WORK TASK:
Make an exact copy of the entries below and leave any picture out of it.

THE DATA below:

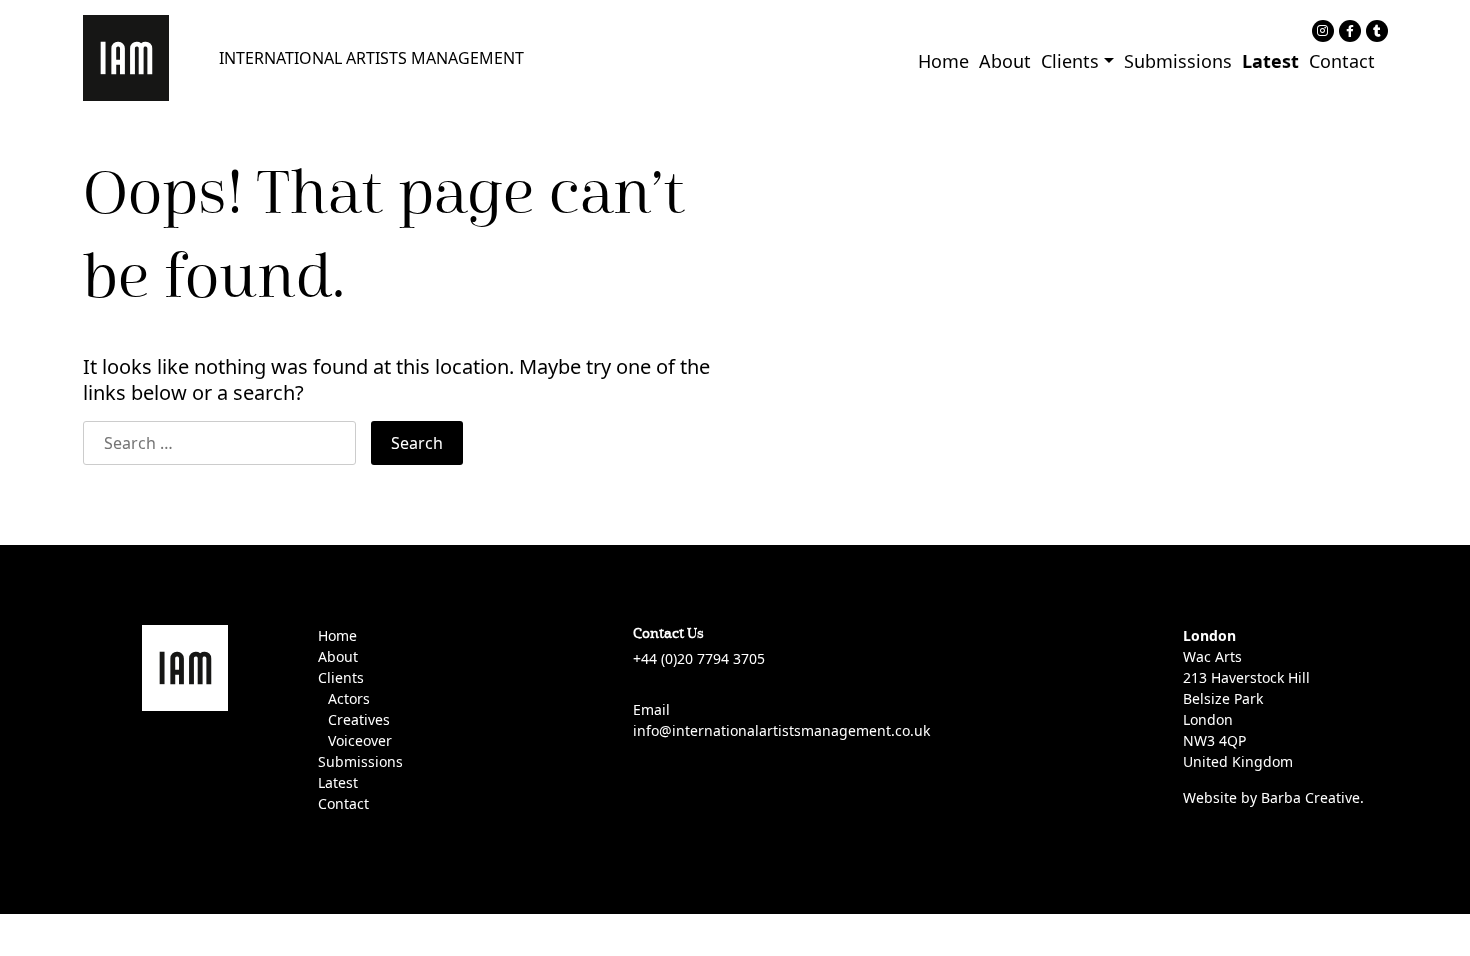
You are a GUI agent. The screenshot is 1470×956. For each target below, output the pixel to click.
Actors (349, 698)
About (1005, 61)
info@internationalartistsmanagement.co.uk (781, 730)
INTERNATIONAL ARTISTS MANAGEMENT (371, 58)
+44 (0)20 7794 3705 (699, 658)
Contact (1342, 61)
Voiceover (360, 740)
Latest (1270, 61)
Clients (1070, 61)
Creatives (359, 719)
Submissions (1178, 61)
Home (943, 61)
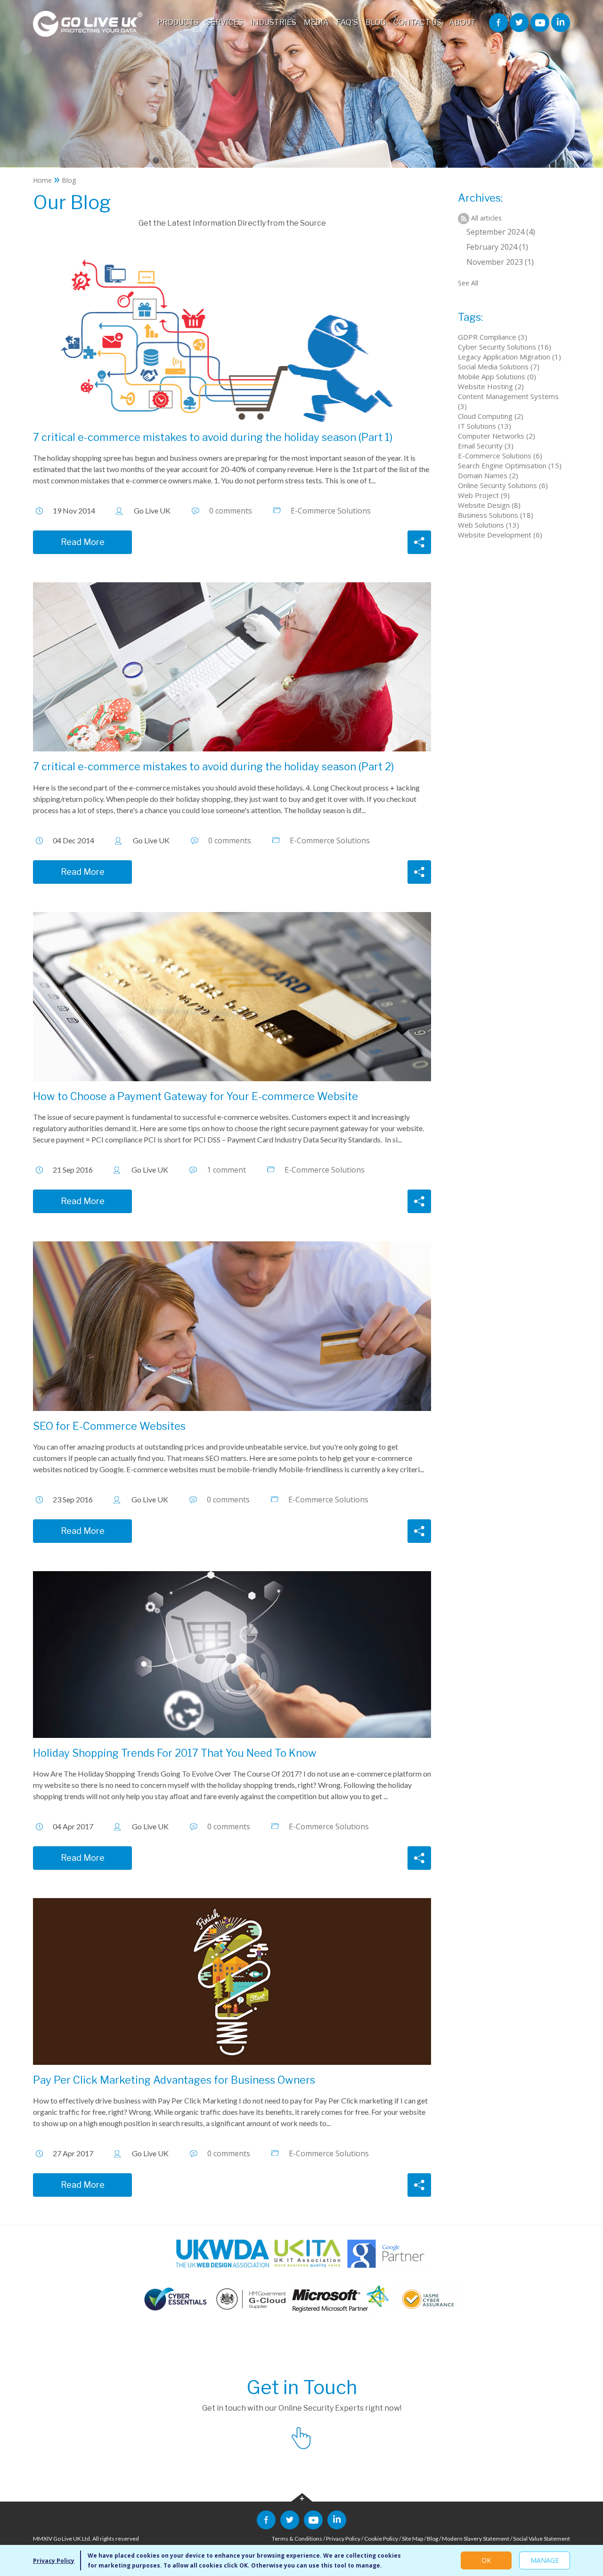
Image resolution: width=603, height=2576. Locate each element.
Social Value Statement (541, 2538)
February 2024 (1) (497, 247)
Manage (544, 2560)
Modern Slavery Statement (475, 2538)
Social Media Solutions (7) (498, 366)
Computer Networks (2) (496, 435)
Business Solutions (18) (495, 515)
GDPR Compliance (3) (492, 337)
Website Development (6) (500, 534)
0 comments (230, 510)
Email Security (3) (485, 445)
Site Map (412, 2538)
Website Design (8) (489, 505)
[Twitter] (519, 22)
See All (468, 282)
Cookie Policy (381, 2538)
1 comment (226, 1170)
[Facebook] (498, 22)
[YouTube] (539, 22)
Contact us (301, 2436)
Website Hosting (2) (491, 386)
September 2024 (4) (500, 232)
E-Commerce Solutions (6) (500, 455)
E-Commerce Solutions (331, 510)
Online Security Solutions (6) (503, 485)
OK (486, 2560)
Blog (432, 2538)
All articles (486, 217)
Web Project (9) (484, 495)
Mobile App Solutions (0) (497, 376)
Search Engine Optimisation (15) (510, 465)
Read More (83, 542)
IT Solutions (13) (484, 426)
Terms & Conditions (297, 2538)
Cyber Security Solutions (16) (504, 346)
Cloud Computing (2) (490, 416)
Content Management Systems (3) (508, 401)
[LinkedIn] (560, 22)
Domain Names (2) (488, 475)
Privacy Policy (343, 2538)
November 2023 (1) (500, 262)
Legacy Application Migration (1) (509, 356)
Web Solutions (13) (488, 525)
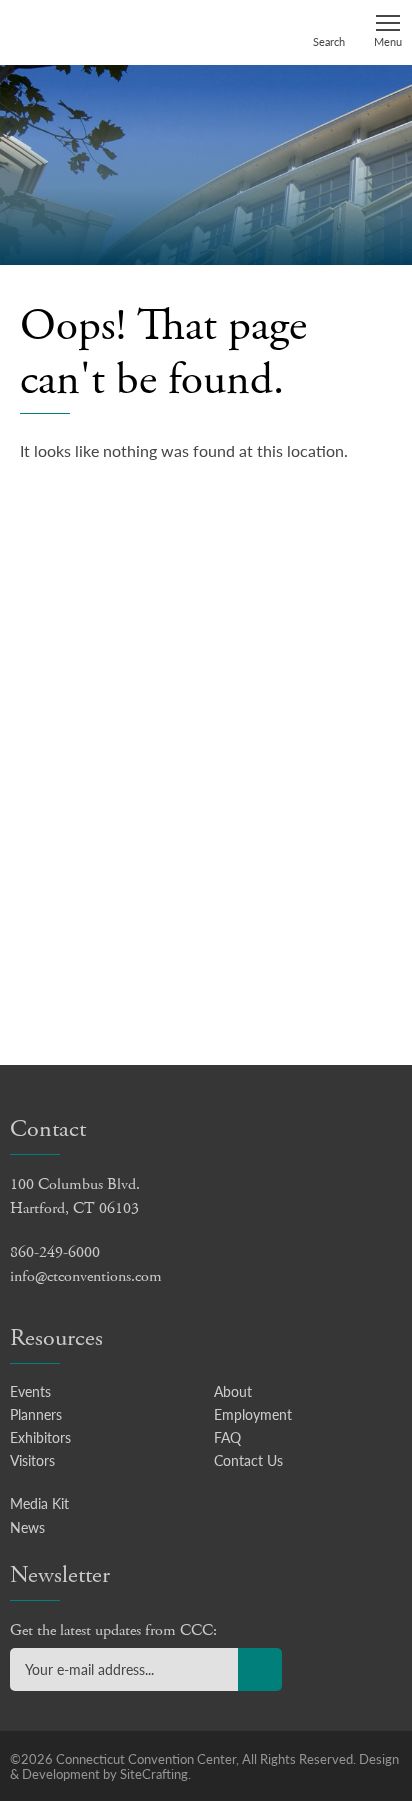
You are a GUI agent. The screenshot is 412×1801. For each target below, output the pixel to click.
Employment (253, 1414)
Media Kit (39, 1503)
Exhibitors (40, 1437)
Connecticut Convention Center (87, 31)
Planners (36, 1414)
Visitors (32, 1460)
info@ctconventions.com (86, 1276)
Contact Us (248, 1460)
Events (30, 1391)
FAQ (227, 1437)
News (27, 1527)
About (233, 1391)
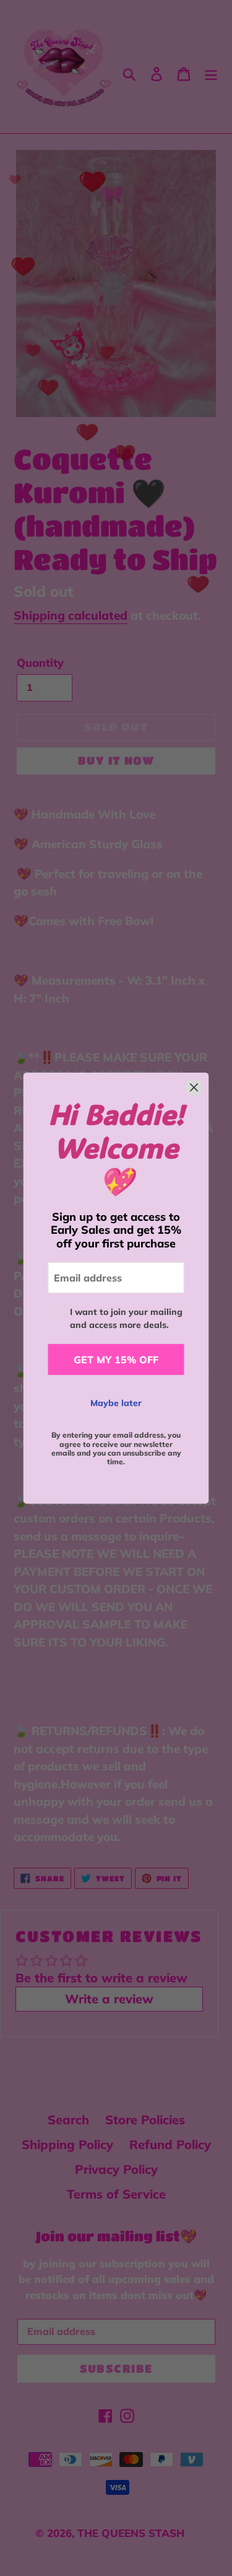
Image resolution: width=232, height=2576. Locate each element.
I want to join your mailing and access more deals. (126, 1318)
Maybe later (116, 1403)
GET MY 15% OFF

End of THE DATA.

ANSWER BOX:
You are a GUI agent. The screenshot is 1470×956. For each target below, output the pixel to click.
Actors (349, 698)
About (1005, 61)
info@internationalartistsmanagement.co.uk (781, 730)
INTERNATIONAL ARTISTS MANAGEMENT (371, 58)
+44 (0)20 7794 3705 (699, 658)
Contact (1342, 61)
Voiceover (360, 740)
Latest (1270, 61)
Clients (1070, 61)
Creatives (359, 719)
Submissions (1178, 61)
Home (943, 61)
Image resolution: width=603, height=2576. Locate each element.
Social Value Statement (541, 2538)
February 2024 (1) (497, 247)
Manage (544, 2560)
Modern Slavery Statement (475, 2538)
Social Media Solutions (7) (498, 366)
Computer Networks (2) (496, 435)
Business Solutions (18) (495, 515)
GDPR Compliance (3) (492, 337)
Website Development (6) (500, 534)
0 comments (230, 510)
Email Security (3) (485, 445)
Site Map (412, 2538)
Website Design (8) (489, 505)
[Twitter] (519, 22)
See All (468, 282)
Cookie Policy (381, 2538)
1 comment (226, 1170)
[Facebook] (498, 22)
[YouTube] (539, 22)
Contact us (301, 2436)
Website Hosting (2) (491, 386)
September 2024 (4) (500, 232)
E-Commerce Solutions (6) (500, 455)
E-Commerce Solutions (331, 510)
Online Security Solutions (6) (503, 485)
OK (486, 2560)
Blog (432, 2538)
All articles (486, 217)
Web Project (9) (484, 495)
Mobile App Solutions (0) (497, 376)
Search Engine Optimisation (15) (510, 465)
Read More (83, 542)
IT Solutions (13) (484, 426)
Terms & Conditions (297, 2538)
Cyber Security Solutions (16) (504, 346)
Cloud Computing (2) (490, 416)
Content Management Systems (3) (508, 401)
[LinkedIn] (560, 22)
Domain Names (2) (488, 475)
Privacy Policy (343, 2538)
November 2023 (1) (500, 262)
Legacy Application Migration (1) (509, 356)
Web Solutions (13) (488, 525)
You are a GUI agent. The screenshot is 412×1801. For each target below, output the pixel to click.
Employment (253, 1414)
Media Kit (39, 1503)
Exhibitors (40, 1437)
Connecticut Convention Center (87, 31)
Planners (36, 1414)
Visitors (32, 1460)
info@ctconventions.com (86, 1276)
Contact Us (248, 1460)
Events (30, 1391)
FAQ (227, 1437)
News (27, 1527)
About (233, 1391)
Image resolution: width=232, height=2576. Locate each element.
I want to join your mailing and access more deals. (126, 1318)
Maybe later (116, 1403)
GET MY 15% OFF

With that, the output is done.